## Start
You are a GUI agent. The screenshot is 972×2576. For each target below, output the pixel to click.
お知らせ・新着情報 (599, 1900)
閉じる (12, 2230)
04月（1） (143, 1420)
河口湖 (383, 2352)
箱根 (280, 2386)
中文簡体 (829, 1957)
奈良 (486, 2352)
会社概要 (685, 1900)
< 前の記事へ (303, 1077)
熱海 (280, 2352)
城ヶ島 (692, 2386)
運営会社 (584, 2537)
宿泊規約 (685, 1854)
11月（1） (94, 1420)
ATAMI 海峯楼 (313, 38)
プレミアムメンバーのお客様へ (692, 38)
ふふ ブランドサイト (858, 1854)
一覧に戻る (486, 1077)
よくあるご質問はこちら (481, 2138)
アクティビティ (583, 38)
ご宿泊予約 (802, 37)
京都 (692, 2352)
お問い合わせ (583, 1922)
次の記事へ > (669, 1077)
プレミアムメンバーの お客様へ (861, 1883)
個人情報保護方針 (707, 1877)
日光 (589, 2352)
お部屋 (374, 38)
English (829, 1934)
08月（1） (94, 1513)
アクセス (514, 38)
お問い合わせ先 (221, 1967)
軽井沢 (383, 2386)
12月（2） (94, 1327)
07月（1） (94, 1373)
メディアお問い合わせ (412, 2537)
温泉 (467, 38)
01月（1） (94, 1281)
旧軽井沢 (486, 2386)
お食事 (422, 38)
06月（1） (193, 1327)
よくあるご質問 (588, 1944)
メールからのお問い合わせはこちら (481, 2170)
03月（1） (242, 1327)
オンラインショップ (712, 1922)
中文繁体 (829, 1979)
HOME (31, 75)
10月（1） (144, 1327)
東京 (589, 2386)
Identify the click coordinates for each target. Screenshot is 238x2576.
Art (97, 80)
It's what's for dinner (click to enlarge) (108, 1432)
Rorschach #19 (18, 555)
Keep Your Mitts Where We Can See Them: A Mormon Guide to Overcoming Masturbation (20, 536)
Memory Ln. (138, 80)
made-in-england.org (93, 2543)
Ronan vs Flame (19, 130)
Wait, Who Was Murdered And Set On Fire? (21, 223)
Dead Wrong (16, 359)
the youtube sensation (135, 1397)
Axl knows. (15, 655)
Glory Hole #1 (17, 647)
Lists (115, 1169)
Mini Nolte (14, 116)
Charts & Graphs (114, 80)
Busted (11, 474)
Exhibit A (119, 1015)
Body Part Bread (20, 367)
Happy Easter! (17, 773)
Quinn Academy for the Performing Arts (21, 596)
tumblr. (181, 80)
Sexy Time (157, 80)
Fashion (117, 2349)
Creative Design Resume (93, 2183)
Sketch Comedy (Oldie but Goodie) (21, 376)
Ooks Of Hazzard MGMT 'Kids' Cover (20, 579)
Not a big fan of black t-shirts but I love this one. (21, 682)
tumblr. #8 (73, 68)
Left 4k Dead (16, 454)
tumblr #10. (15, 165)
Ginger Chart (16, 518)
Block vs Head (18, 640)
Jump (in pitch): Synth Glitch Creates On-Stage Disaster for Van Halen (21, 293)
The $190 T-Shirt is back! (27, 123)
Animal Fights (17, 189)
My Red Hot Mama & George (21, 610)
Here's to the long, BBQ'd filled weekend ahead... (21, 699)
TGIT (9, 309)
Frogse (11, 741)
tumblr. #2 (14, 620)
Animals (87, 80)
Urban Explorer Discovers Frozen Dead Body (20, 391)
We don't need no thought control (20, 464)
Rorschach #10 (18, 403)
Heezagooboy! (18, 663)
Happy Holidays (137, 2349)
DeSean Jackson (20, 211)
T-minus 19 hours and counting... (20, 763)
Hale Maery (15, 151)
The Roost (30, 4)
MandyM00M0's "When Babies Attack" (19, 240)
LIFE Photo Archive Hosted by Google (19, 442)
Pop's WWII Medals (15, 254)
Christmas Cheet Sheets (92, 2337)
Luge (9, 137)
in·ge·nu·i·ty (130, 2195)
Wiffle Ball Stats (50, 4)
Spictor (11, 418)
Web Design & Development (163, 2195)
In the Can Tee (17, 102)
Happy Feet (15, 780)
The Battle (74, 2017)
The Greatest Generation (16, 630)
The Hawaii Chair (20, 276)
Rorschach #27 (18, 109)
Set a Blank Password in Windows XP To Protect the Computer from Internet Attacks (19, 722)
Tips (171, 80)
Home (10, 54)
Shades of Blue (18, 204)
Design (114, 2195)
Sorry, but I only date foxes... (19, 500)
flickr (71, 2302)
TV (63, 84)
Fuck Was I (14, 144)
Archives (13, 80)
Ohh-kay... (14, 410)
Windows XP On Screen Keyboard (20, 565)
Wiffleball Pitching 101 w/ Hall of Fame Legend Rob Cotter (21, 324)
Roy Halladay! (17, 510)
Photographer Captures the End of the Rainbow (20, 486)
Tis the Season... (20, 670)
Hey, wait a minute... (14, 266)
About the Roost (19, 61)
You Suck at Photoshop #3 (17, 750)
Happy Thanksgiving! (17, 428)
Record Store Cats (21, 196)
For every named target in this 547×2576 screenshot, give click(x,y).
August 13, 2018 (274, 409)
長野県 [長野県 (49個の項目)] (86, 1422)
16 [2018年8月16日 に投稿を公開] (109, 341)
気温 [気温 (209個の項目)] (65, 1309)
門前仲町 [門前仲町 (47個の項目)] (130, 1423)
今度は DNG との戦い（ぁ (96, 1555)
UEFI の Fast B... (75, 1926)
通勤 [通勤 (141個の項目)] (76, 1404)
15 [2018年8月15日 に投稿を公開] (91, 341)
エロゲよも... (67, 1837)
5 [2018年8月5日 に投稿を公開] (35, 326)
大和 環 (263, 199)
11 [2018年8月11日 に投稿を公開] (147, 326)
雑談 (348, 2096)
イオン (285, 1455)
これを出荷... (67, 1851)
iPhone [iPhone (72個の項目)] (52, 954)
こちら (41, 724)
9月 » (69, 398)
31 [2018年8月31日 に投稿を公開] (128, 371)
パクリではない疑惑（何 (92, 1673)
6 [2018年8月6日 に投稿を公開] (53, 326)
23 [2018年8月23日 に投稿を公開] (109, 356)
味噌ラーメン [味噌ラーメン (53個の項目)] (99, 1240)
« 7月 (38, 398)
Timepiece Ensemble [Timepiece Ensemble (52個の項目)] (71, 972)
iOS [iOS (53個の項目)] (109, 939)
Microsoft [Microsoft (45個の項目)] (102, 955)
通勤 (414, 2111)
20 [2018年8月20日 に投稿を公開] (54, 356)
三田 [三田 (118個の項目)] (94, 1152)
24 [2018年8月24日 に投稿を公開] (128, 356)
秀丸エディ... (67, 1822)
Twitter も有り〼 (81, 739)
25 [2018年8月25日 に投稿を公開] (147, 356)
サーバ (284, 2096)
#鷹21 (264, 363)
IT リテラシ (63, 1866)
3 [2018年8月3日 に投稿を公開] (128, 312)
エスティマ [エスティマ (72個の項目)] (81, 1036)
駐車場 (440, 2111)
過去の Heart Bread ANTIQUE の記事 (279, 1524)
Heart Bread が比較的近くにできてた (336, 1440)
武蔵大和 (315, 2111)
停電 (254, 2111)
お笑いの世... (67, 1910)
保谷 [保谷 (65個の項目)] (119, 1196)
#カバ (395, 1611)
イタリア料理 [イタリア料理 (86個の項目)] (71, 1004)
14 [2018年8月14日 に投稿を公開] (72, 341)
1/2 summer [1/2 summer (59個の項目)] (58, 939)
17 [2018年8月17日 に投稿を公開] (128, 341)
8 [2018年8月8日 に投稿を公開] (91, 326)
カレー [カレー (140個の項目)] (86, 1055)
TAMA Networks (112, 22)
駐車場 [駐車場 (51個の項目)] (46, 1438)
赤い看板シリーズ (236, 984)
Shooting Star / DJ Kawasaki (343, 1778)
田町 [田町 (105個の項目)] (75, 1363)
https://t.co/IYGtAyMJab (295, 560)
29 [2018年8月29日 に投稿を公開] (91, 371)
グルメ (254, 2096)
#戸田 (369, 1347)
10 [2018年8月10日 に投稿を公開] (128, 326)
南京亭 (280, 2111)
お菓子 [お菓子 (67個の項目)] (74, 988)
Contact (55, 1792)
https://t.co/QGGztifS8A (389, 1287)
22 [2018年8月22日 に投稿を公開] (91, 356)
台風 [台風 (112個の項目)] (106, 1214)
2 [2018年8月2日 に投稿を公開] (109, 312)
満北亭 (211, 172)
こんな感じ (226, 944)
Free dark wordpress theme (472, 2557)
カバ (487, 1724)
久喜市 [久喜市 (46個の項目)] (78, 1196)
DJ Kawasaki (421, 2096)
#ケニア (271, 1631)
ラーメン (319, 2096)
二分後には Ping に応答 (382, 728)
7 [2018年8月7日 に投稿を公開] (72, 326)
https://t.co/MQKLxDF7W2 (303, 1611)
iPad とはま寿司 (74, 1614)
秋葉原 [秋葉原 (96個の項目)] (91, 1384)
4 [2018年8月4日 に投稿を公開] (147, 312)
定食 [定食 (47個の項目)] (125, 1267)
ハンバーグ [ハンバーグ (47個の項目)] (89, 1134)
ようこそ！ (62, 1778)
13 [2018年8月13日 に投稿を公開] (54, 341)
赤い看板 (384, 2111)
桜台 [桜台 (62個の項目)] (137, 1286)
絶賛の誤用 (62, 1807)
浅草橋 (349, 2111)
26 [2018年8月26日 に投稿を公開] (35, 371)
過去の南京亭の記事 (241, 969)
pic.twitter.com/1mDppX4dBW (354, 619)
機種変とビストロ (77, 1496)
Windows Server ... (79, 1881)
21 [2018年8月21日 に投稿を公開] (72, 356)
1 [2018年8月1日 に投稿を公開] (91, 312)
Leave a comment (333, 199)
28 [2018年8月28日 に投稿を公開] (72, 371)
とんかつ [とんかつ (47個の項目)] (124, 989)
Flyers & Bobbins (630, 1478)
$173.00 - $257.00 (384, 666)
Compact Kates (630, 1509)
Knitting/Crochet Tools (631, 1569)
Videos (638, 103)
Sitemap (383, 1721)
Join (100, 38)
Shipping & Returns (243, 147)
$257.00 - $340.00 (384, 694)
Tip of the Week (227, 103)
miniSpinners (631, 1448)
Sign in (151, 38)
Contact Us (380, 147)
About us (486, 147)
## End
### Work to be completed
How many lines in the items above contain the string "Heart"? Reply with the number alone.

### Expected answer
2